• [Aufgabe A]
Wie viele sozialversicherungspflichtig Beschäftigte gab es laut dem Artikel über die Zeitarbeitsbranche im Mai 2023 in der Arbeitnehmerüberlassung?

• [Textauszug]

────────────────────────────────────────

13.09.2023 - Katja Feuerstein -8 MinutenMitarbeiter finden
Was im angloamerikanischen Raum schon seit Jahren Trend ist, gibt es nun auch in Deutschland: Mit der STAFFINGpro Expo erhält die Zeitarbeits- und Personaldienstleistungsbranche eine eigene Leuchtturmveranstaltung. Faktor A hat dazu bei Podiumsteilnehmerin Petra Füller nachgefragt. Sie vertritt die BA am 18.10.
Im Jahresdurchschnitt 2022 waren knapp 830.000 Leiharbeitnehmer*innen in Deutschland entweder sozialversicherungspflichtig oder nur geringfügig beschäftigt – im Vergleich zum Vorjahreszeitraum ein leichtes Plus von 14.000 (+2 Prozent). In der Arbeitnehmerüberlassung gab es im Mai 2023 684.700 sozialversicherungspflichtig Beschäftigte. Das waren 34.000 oder 4,8 Prozent weniger als im Vorjahresvergleich. Schon vor Corona hatte die Leiharbeit teils mit einem Beschäftigungsrückgang zu kämpfen, bedingt durch die Transformation in der Automobilindustrie. Doch die Nachfrage ist weiter hoch, allen voran in Logistik und Industrie. Denn der Arbeits- und Fachkräftemangel schlägt auch hier voll zu.
Eine Branche in der Transformation
Laut Lünendonk-Studie verzeichneten die Zeitarbeitsunternehmen in Deutschland im ersten Quartal 2023 ein durchschnittliches Wachstum von neun Prozent gegenüber dem Vorjahreszeitraum, getrieben von Preis- und Lohneffekten sowie hohem Personalbedarf auf Kundenseite. Auch die Prognosen für das zweite Quartal fallen mit durchschnittlich acht Prozent optimistisch aus. Qualifizierte Fachkräfte sind besonders gefragt. Der Bedarf ist so hoch, dass zwei Drittel der Zeitarbeitsfirmen inzwischen Personen im Rentenalter überlassen, sogenannte Silver Worker. Als hoch motivierte und qualifizierte Fachkräfte helfen sie, die Folgen des demografischen Wandels abzumildern. Auch in der Rekrutierung von Zeitarbeitskräften im Ausland sehen viele eine Lösung gegen den Personalmangel. So wurden 2022 knapp 14 Prozent aller Zeitarbeitskräfte aus dem Ausland rekrutiert, ein Plus von 3,9 Prozentpunkten im Vorjahresvergleich. Und fast drei Viertel der Personaldienstleistungsunternehmen planen, ihre Rekrutierungen im Ausland zu verstärken.

────────────────────────────────────────

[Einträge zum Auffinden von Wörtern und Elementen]

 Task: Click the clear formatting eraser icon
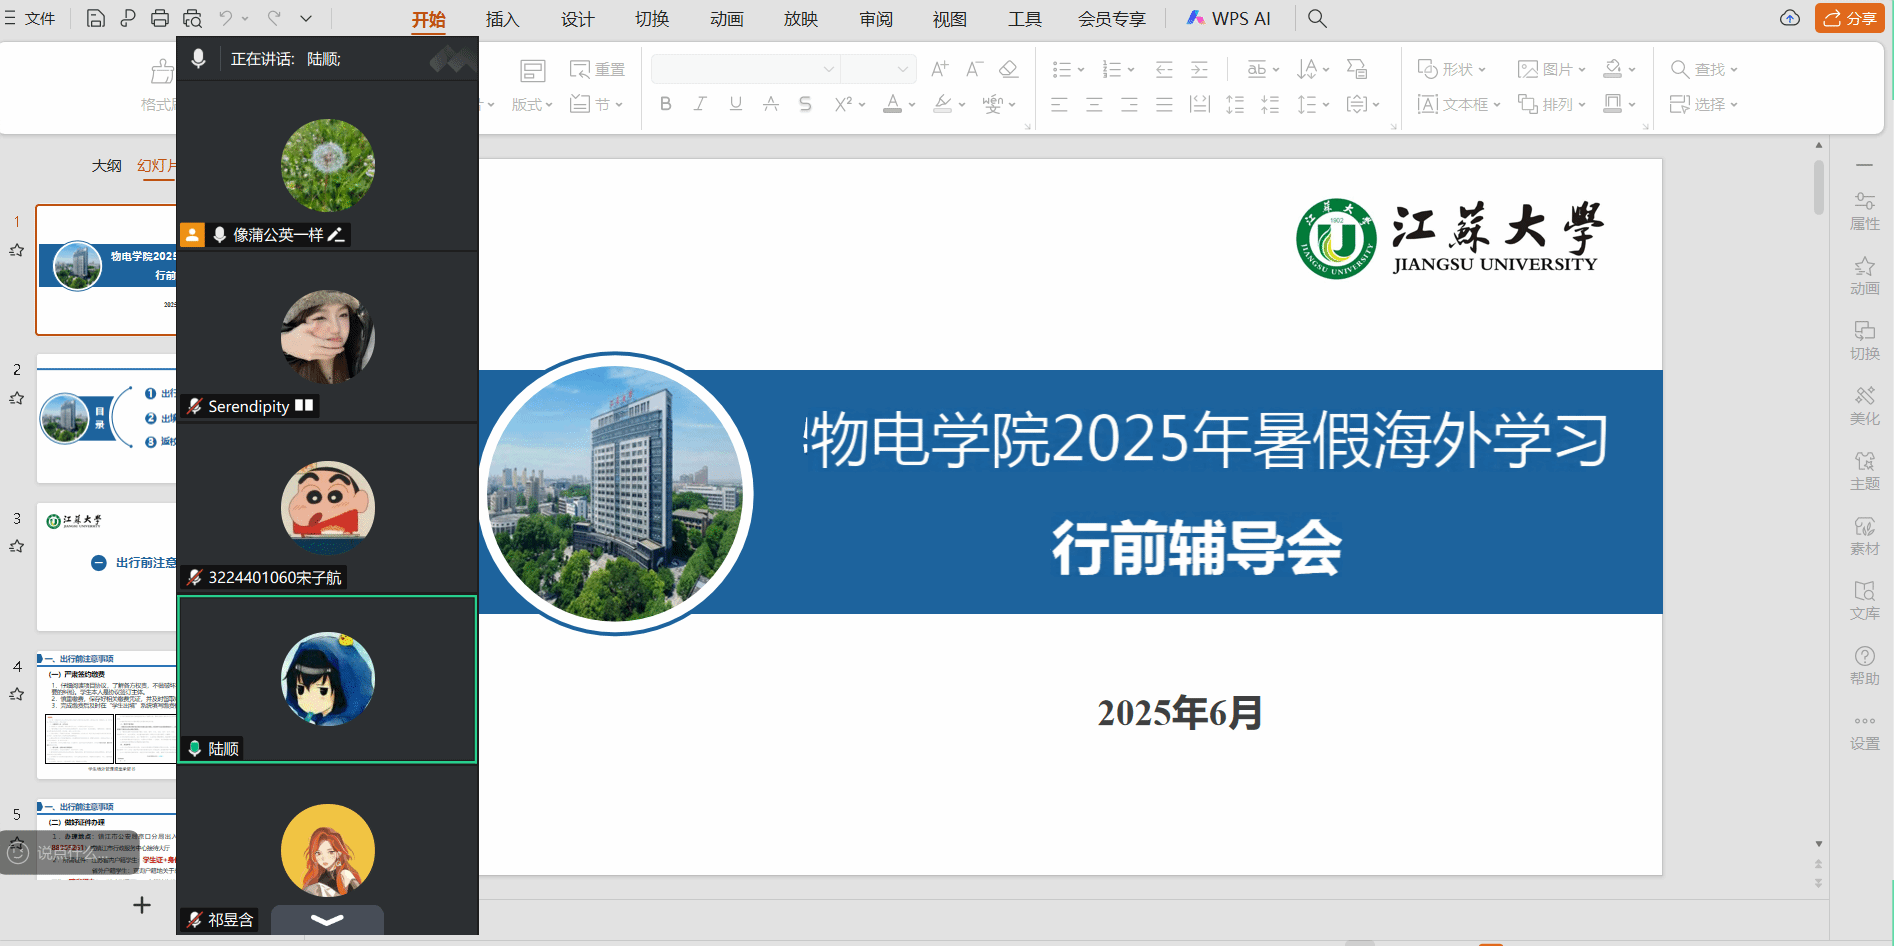1008,69
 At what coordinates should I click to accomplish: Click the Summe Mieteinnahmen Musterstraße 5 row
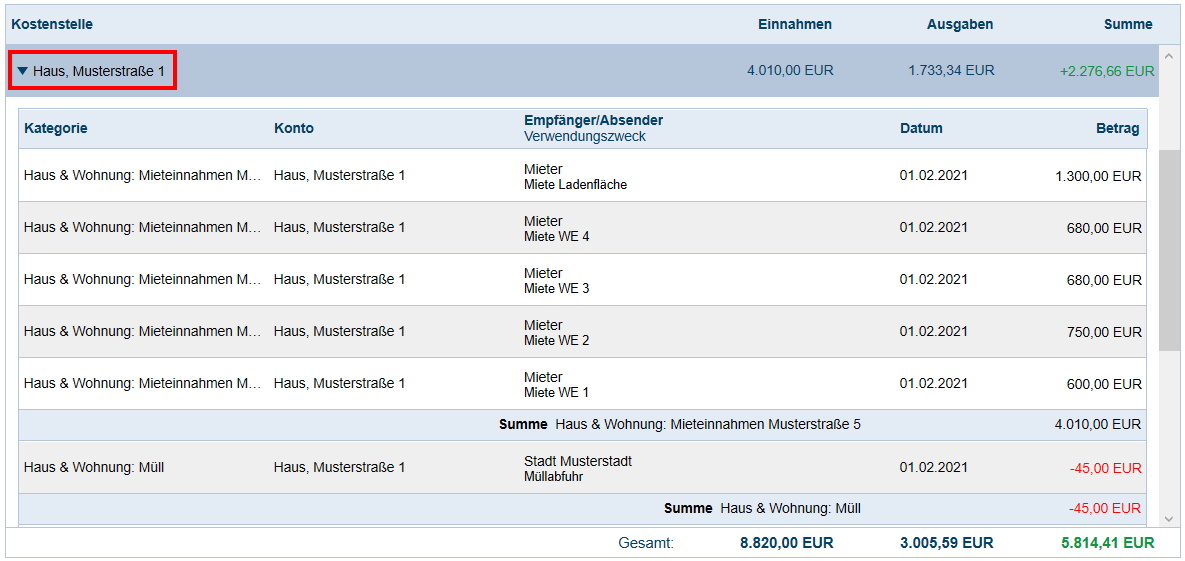680,425
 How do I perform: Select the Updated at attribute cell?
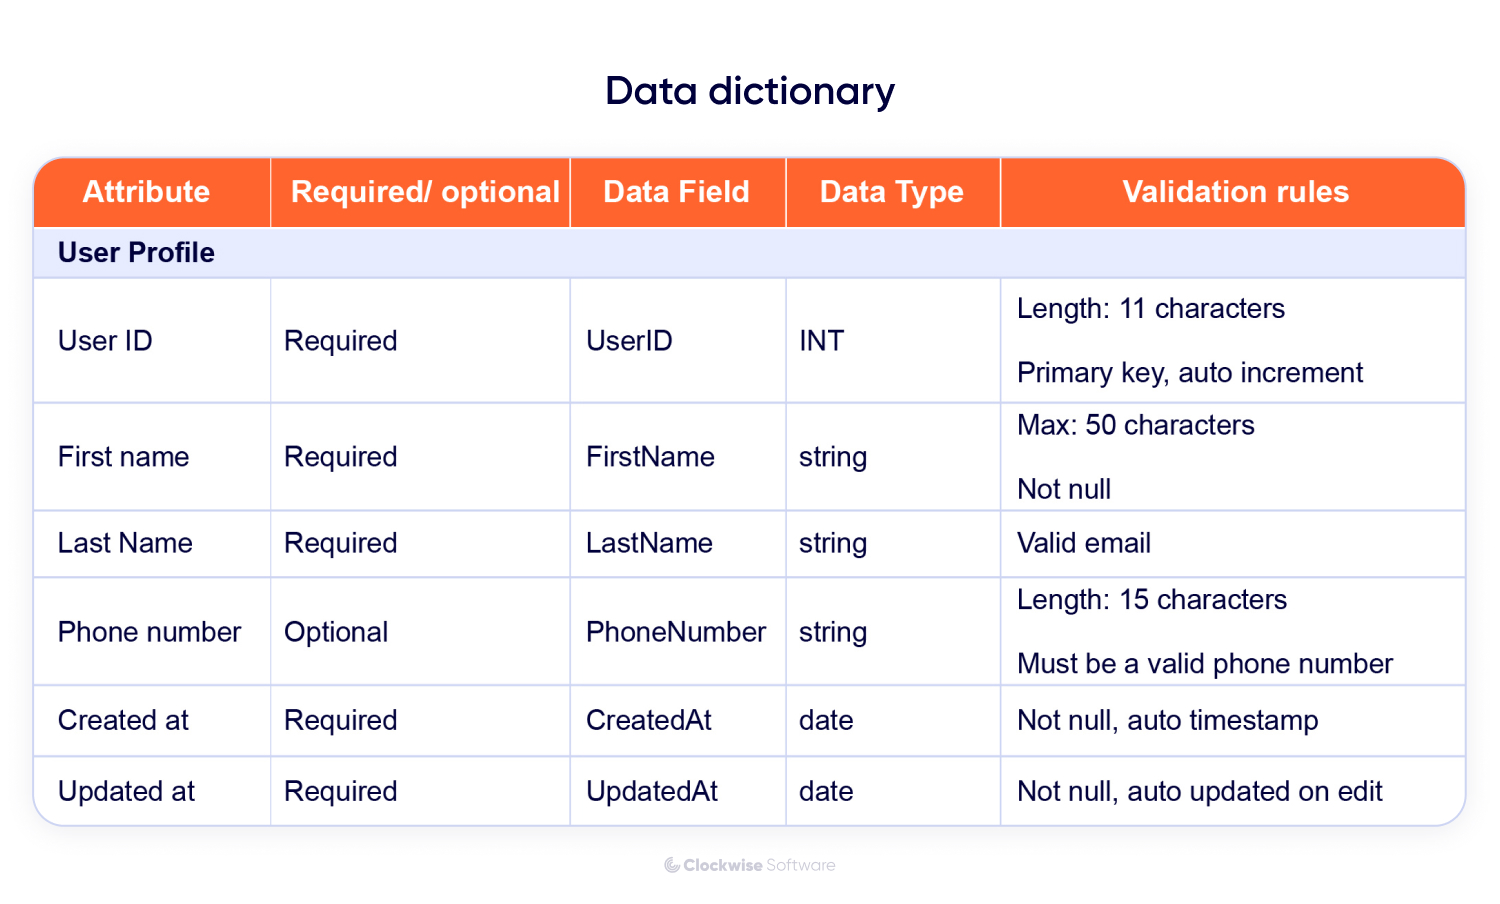pos(126,791)
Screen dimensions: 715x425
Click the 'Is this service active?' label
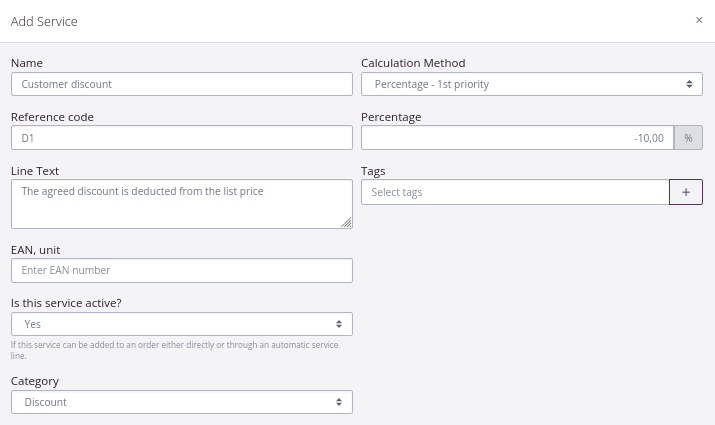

────────────────────────────────────────

• [Aufgabe B]
Ändere die Auflistung, indem du „Screen dimensions“ durch „Screen size“ ersetzt, und gib sie ansonsten unverändert wieder. Lass die Bilder in deiner Antwort weg.

• [Lösung A]
684.700

• [Lösung B]
 Task: Click the clear formatting eraser icon
1008,69
 At what coordinates should I click to accomplish: Click the Summe Mieteinnahmen Musterstraße 5 row
680,425
 How do I perform: Select the Updated at attribute cell?
pos(126,791)
Screen size: 715x425
Click the 'Is this service active?' label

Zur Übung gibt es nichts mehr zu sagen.